Closed vvasuki closed 5 years ago
Sequence of sUtra application
Will have to wait for some time. Currently we have not analyzed extensively the intermediate sUtra applications. We have tested only the final outcome. It is absolutely possible as of now to dump the data, but it may be erroneous. Will wait for a month or so for my partner Shivakumari to look at individual forms step by step. Once we are satisfied regarding the application / non application of the rules, it would be available. Right now I automatically create a copy the HTML generated on the web page on one local file on disk. It would be more readable for a human. For machines, database may be created.

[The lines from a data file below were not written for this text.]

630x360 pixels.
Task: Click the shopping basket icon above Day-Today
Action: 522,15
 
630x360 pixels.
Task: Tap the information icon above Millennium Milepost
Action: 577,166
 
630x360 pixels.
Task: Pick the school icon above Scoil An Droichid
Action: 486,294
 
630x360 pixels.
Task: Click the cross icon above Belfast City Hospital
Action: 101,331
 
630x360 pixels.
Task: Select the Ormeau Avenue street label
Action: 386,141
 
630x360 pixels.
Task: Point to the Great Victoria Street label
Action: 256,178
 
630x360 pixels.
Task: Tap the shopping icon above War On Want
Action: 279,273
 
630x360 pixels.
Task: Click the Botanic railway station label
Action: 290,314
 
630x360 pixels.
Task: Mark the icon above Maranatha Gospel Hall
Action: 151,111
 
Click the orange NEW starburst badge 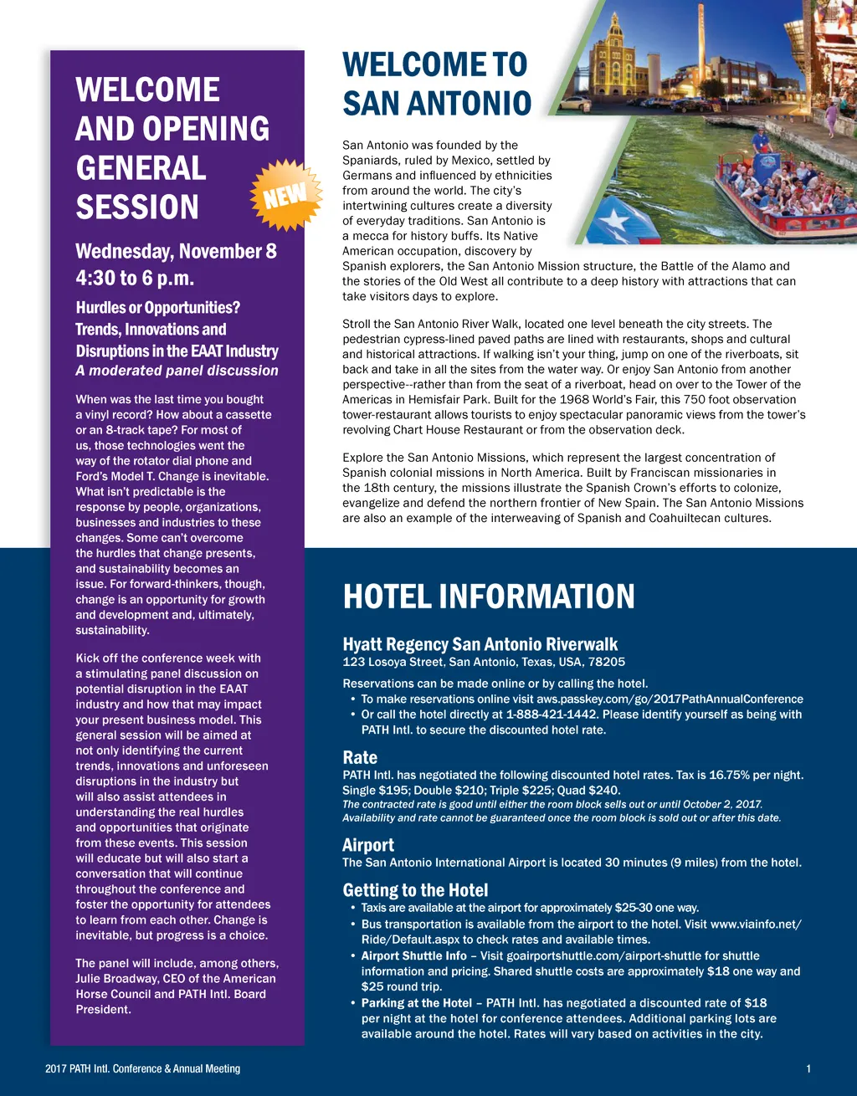pos(287,195)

it would be great if the output were in devanAgarI
XML parsing with devanagari tags is an issue. lxml etc don't support parsing Devanagari tags properly.
So as of now I have settled with a CSV file with verbform,verb,lakAra,suffix,verbnumber
format.
e.g. अंसयति,अंस,लट्,तिप्,10.0460
.
Download file (1.6 MB)
http://www.sanskritworld.in/public/sanskrittool/SanskritVerb/generatedforms/verbformsdeva.tar.gz
@vvasuki This is near completion. Please find attached a JSON file. Such file can be created for all verbs, all lakAras.
Currently I am planning to create a firefox / chrome plugin with help of @mbykov who maintains morpheus plugin. He wanted to get some JSON file for the step by step generation. I have provided the same to him. Once this plugin gets functional, one can click on any form and get step by step derivation.
That is splendid @drdhaval2785 ! I understand it will be slightly more work, but, for it to be truly useful to end users of offline dictionary programs (on phones and such), it would have to be better formatted - in some simple format like csv or babylon with the first column (key) being the end form, and the second column being the derivation sequence (preferably not just the sUtra numbers, but their text as well); and it would be super if it were in devanAgarI.
Regarding trialjson.txt.
This file would be better human-readable if you generated it with a PRETTY_PRINT option There is such an option both in python and in php when serializing a data structure into json string.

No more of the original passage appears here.